--- RECORDS SUPPLIED Enclosed Below ---

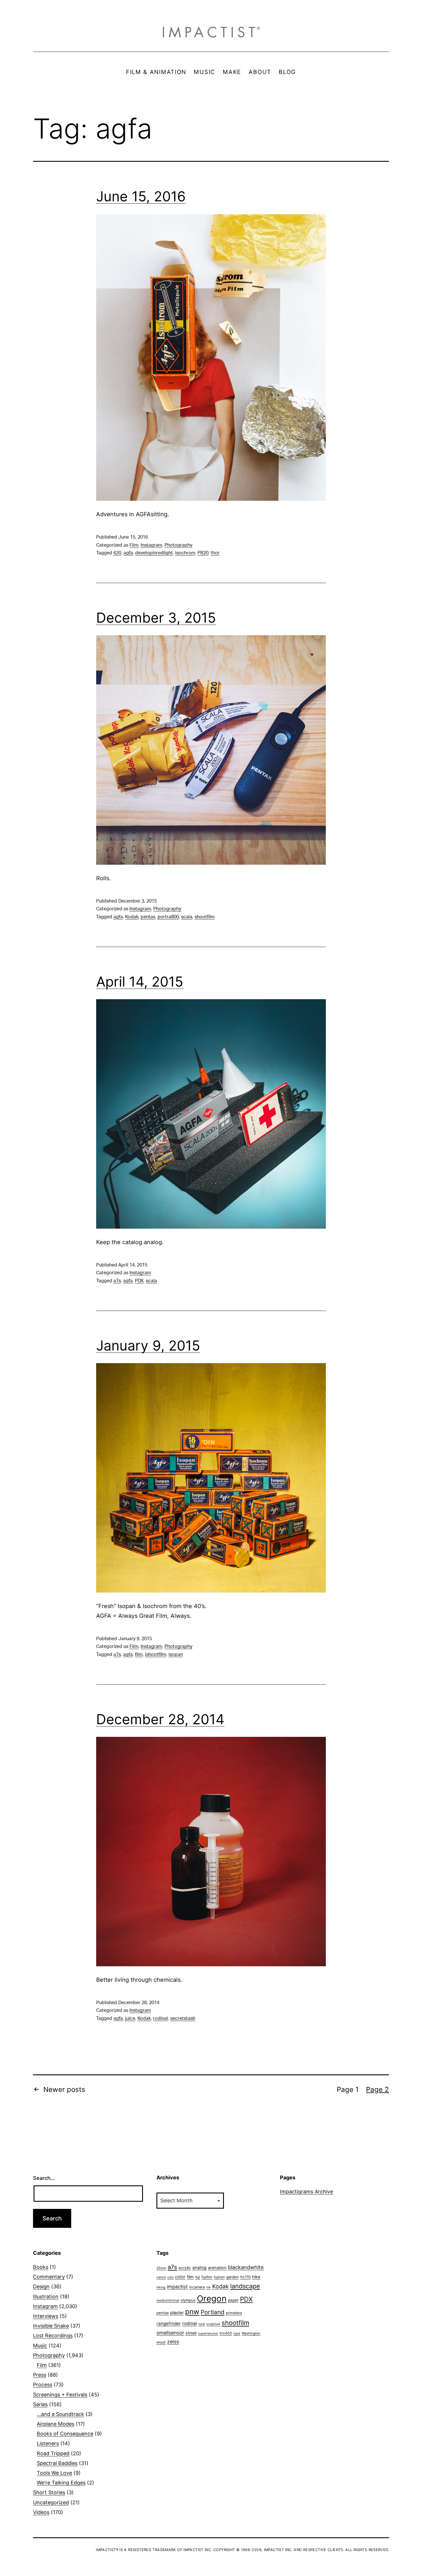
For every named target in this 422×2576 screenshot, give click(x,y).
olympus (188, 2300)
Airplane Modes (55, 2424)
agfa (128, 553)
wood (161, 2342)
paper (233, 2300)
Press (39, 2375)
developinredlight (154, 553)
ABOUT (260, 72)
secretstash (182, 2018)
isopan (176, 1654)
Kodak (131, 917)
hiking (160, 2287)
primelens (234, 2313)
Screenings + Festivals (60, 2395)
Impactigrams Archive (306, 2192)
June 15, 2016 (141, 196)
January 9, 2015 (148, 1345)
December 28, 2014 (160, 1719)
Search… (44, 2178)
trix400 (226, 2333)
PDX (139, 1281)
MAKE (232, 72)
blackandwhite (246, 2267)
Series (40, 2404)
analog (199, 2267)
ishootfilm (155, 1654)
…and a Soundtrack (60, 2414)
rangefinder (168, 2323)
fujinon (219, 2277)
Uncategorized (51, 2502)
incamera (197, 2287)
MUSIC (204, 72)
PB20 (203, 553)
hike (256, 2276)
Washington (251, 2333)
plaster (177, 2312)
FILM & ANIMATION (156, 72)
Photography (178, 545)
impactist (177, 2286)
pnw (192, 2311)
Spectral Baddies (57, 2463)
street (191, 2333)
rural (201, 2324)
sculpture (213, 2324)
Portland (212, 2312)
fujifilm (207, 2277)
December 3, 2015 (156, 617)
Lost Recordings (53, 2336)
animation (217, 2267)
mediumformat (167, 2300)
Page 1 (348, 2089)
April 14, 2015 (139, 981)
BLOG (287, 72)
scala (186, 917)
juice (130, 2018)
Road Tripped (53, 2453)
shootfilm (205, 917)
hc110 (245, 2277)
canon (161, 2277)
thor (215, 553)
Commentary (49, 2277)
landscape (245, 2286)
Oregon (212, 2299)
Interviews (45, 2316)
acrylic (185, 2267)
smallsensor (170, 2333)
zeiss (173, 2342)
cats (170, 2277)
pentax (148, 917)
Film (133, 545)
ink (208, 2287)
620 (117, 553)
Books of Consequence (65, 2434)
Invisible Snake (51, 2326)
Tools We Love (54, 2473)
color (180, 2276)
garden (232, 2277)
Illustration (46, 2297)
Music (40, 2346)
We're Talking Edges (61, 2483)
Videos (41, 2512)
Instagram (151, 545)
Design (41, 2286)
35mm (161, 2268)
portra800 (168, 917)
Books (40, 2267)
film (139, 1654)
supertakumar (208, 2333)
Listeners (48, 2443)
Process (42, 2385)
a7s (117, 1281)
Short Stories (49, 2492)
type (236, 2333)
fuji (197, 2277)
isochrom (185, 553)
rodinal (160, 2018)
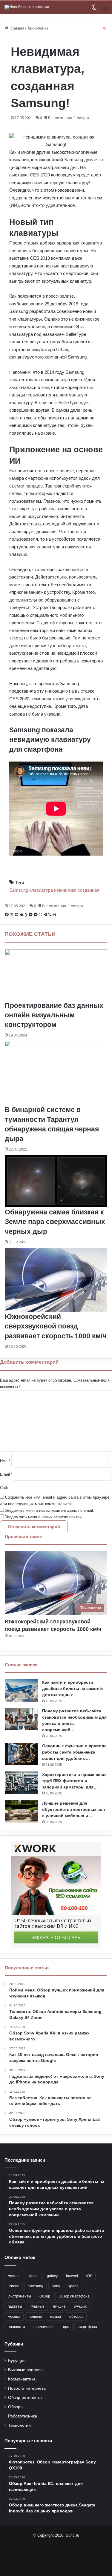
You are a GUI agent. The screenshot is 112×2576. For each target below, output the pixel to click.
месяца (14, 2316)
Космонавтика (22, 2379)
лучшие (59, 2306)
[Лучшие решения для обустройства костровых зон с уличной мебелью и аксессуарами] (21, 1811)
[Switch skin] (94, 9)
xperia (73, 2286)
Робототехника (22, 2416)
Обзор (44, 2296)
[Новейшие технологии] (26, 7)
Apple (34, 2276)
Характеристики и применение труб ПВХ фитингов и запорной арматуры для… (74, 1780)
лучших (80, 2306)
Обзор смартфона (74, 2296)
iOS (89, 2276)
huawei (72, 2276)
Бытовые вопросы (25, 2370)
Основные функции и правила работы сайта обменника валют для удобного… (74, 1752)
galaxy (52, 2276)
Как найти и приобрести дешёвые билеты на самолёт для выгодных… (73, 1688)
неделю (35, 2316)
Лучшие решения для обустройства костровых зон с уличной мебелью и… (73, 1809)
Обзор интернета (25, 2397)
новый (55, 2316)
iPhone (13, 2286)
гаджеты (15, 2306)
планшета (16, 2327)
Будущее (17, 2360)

--- End of Enclosed RECORDS SUPPLIED ---
--- RECORDS SUPPLIED Enclosed Below ---

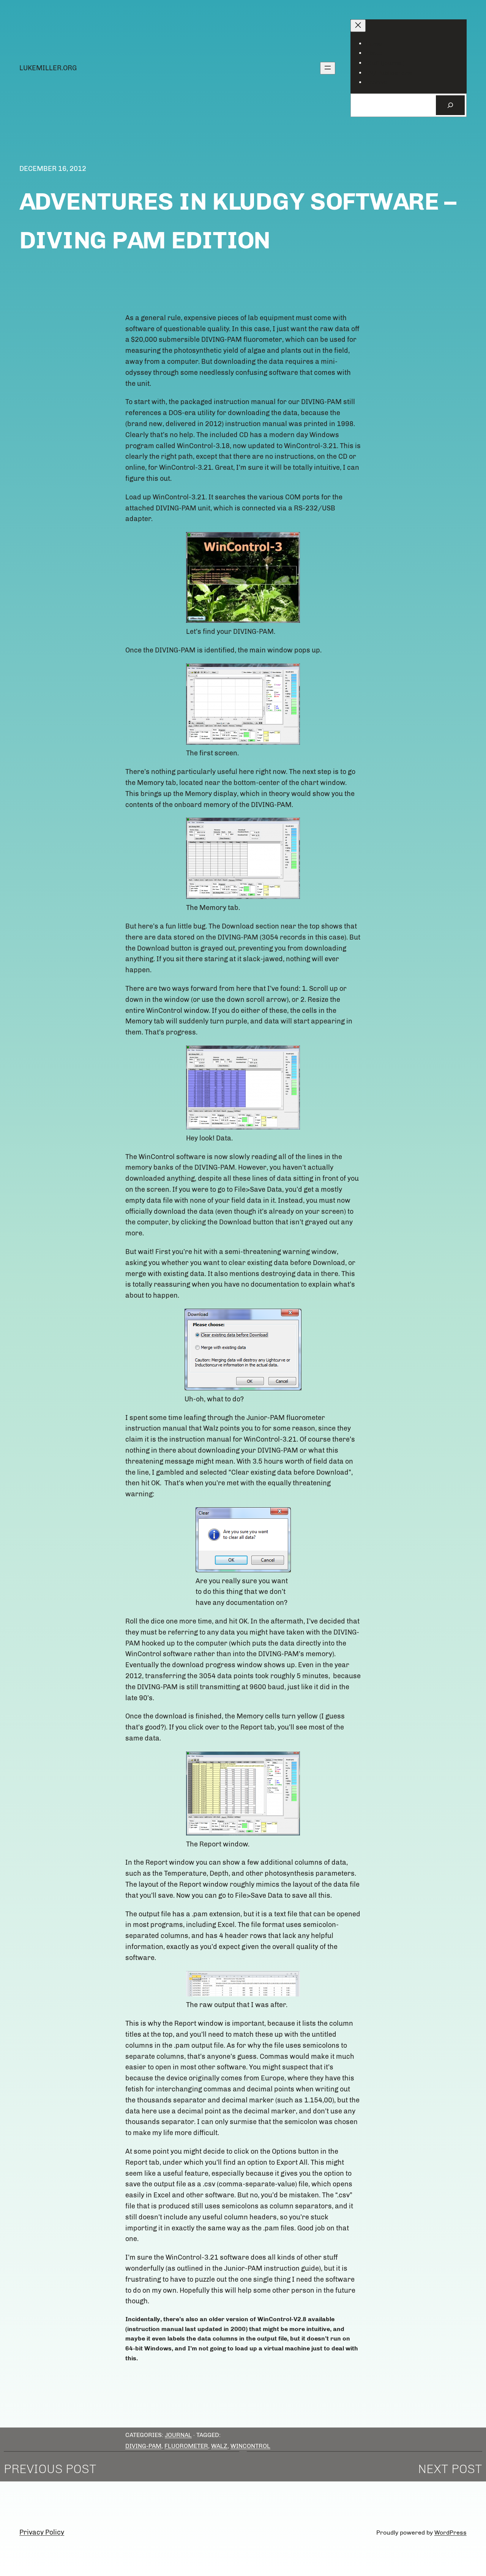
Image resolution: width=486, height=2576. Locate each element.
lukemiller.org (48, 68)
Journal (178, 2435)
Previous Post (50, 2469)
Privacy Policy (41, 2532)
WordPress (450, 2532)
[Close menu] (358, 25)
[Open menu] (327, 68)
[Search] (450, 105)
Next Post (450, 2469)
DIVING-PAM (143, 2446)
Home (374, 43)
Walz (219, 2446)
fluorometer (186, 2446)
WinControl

--- End of Enclosed RECORDS SUPPLIED ---
--- RECORDS SUPPLIED Enclosed Below ---

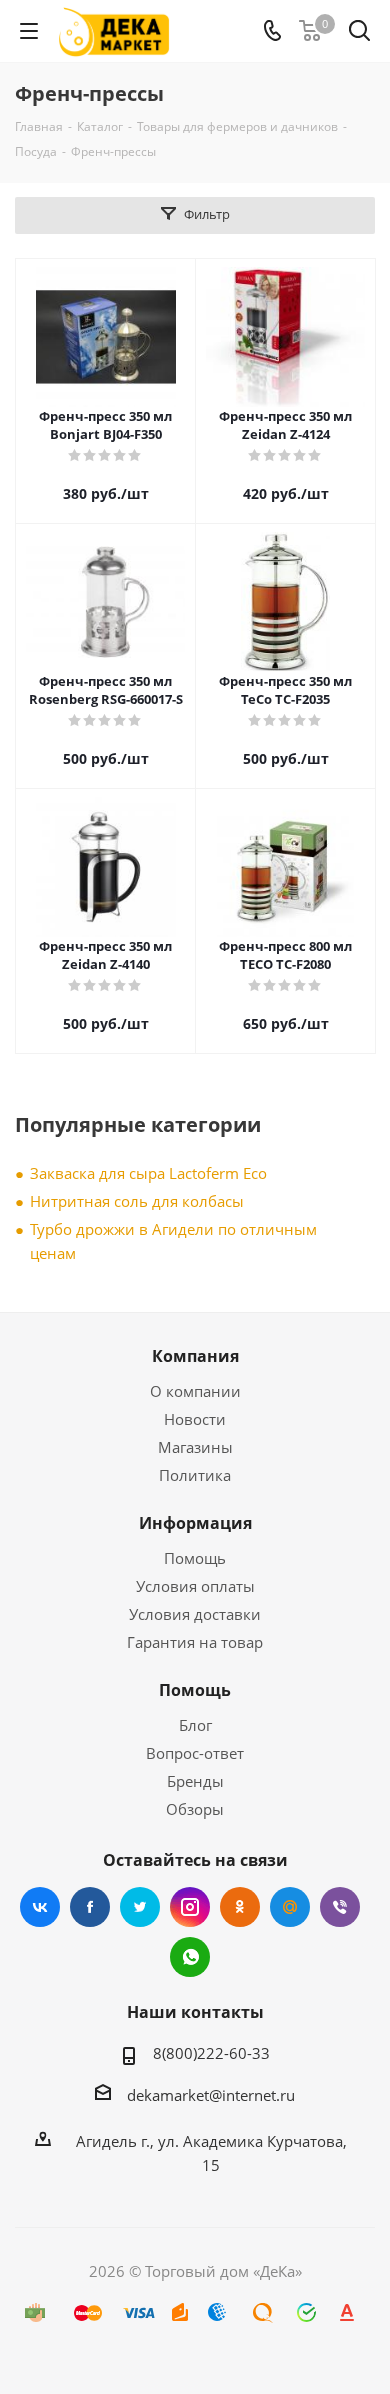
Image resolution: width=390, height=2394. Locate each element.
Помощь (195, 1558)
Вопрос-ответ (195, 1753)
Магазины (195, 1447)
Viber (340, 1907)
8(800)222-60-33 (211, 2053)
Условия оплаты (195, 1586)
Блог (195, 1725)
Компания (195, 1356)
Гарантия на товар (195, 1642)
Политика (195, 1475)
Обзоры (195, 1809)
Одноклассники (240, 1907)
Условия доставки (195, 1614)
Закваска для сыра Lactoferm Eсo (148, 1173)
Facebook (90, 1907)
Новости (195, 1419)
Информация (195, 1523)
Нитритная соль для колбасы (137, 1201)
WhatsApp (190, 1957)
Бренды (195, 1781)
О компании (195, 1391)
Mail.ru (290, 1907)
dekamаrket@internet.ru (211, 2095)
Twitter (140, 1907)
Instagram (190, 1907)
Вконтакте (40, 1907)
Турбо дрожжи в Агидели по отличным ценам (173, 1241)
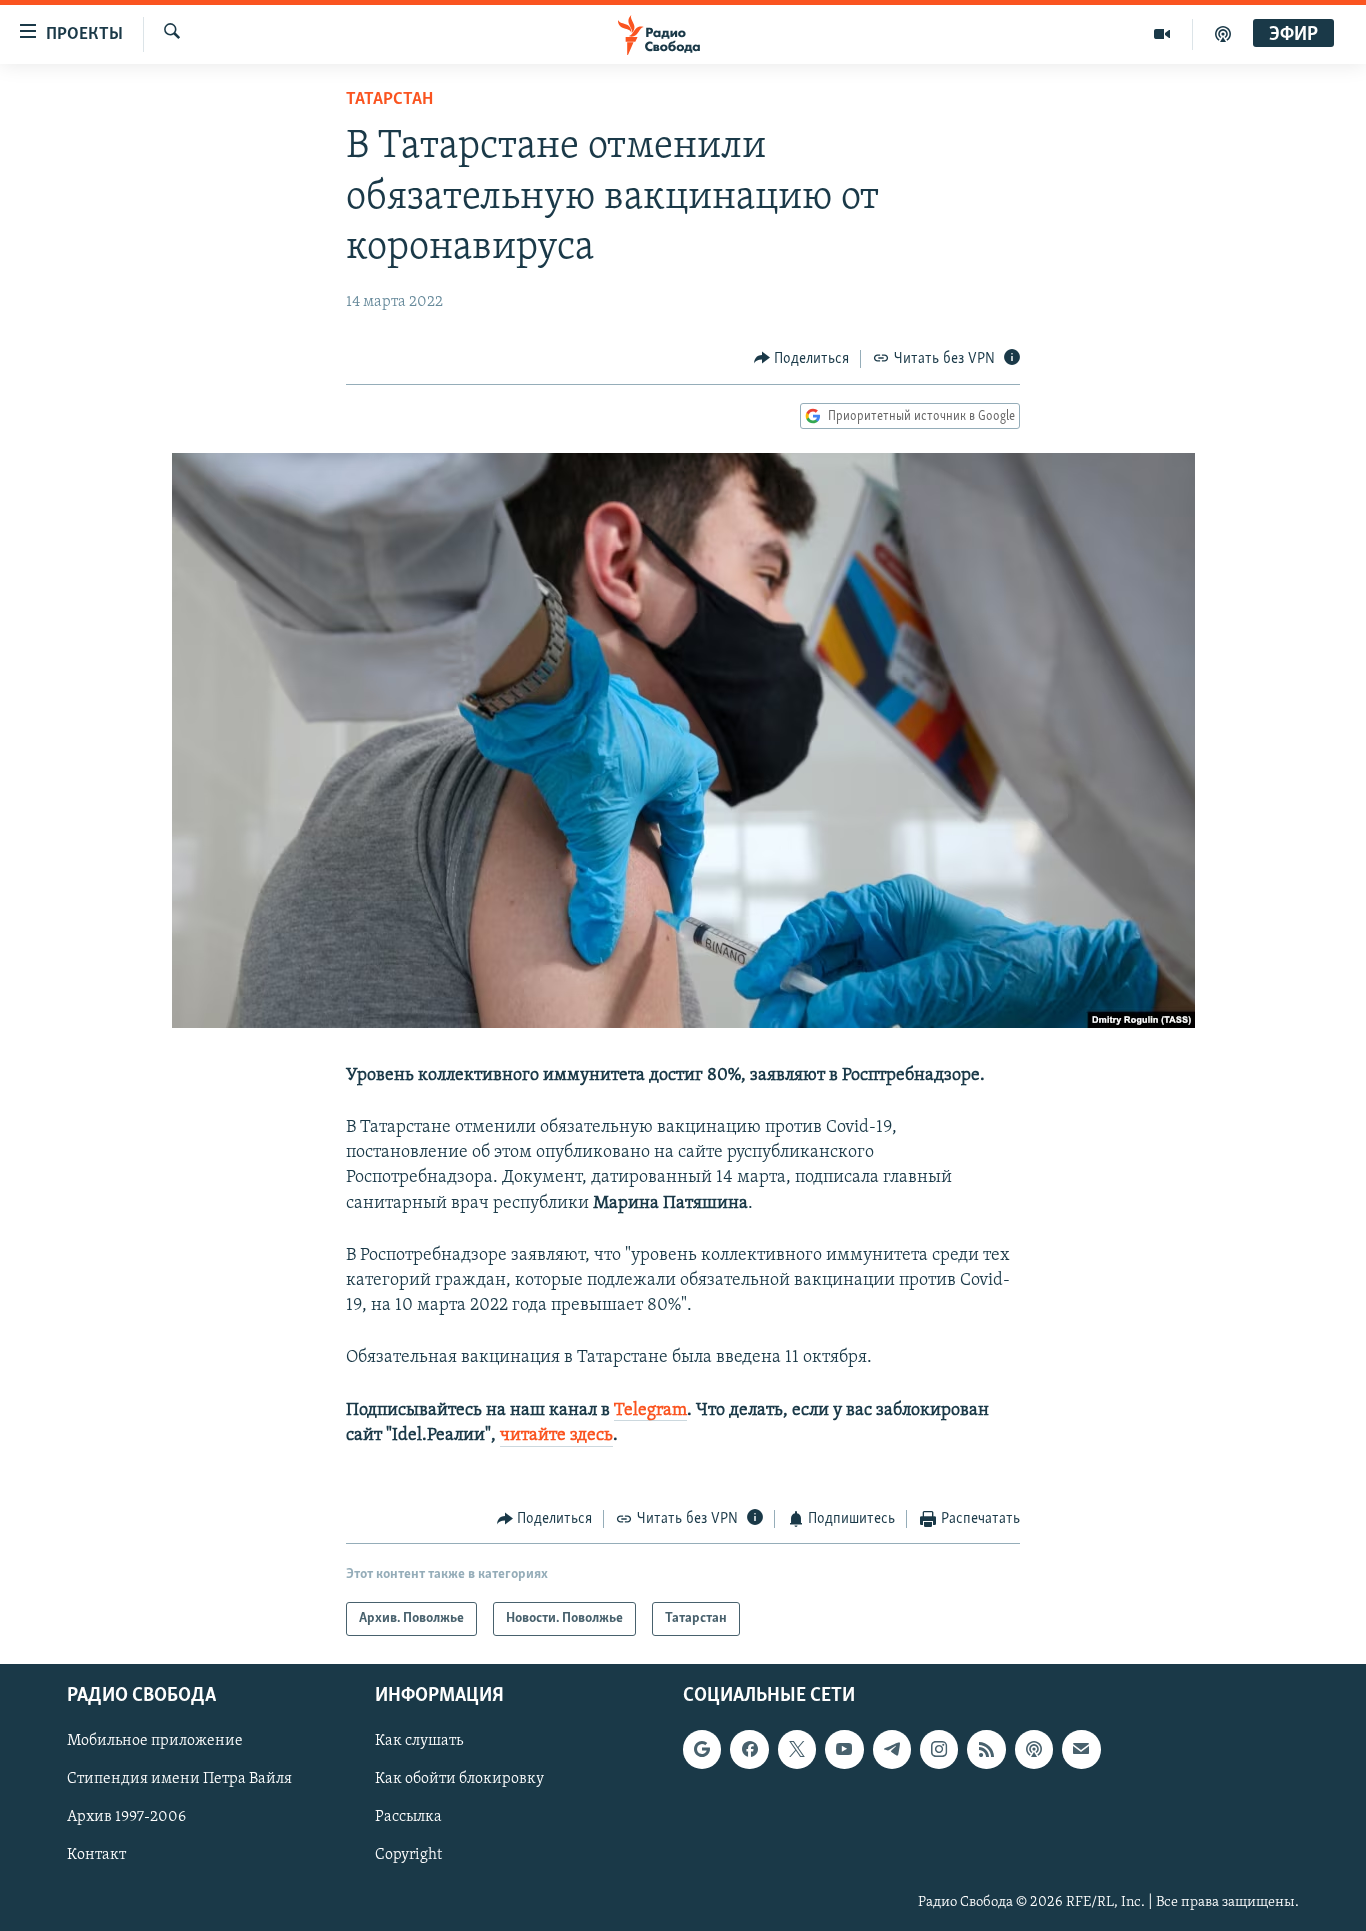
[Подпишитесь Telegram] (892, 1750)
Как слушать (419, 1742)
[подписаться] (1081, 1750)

--- End of Enclosed RECORDS SUPPLIED ---

■ **ACTIVITY**: For the material above, reproduce exactly the lines from the line with "Политика (195, 1475)" to the line with "Mail.ru (290, 1907)", inclusive, and exclude all others.

■ **SOLUTION TO THE PROBLEM**:
Политика (195, 1475)
Обзоры (195, 1809)
Одноклассники (240, 1907)
Условия доставки (195, 1614)
Закваска для сыра Lactoferm Eсo (148, 1173)
Facebook (90, 1907)
Новости (195, 1419)
Информация (195, 1523)
Нитритная соль для колбасы (137, 1201)
WhatsApp (190, 1957)
Бренды (195, 1781)
О компании (195, 1391)
Mail.ru (290, 1907)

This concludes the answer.